====== Material provided ======

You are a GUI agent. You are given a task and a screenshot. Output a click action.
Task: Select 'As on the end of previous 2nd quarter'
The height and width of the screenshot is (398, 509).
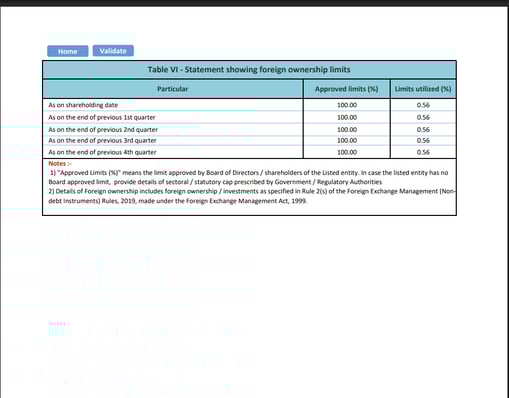click(x=103, y=130)
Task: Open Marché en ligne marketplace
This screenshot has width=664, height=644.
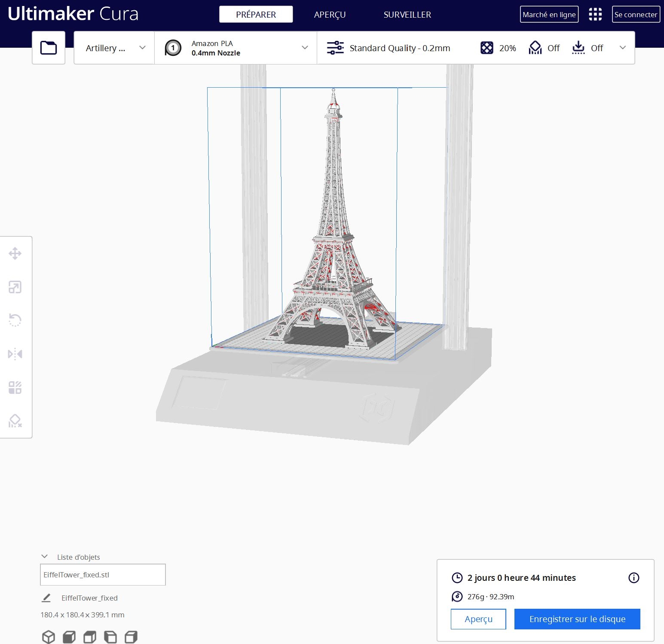Action: point(549,15)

======

[Exercise aim]
An exact repetition of the listing is needed, with the pictures dropped.

[Solution to the problem]
You are a GUI agent. You are given a task and a screenshot. Output a click action.
Task: Select 'As on the end of previous 2nd quarter'
The height and width of the screenshot is (398, 509).
click(x=103, y=130)
Task: Open Marché en ligne marketplace
This screenshot has width=664, height=644.
Action: point(549,15)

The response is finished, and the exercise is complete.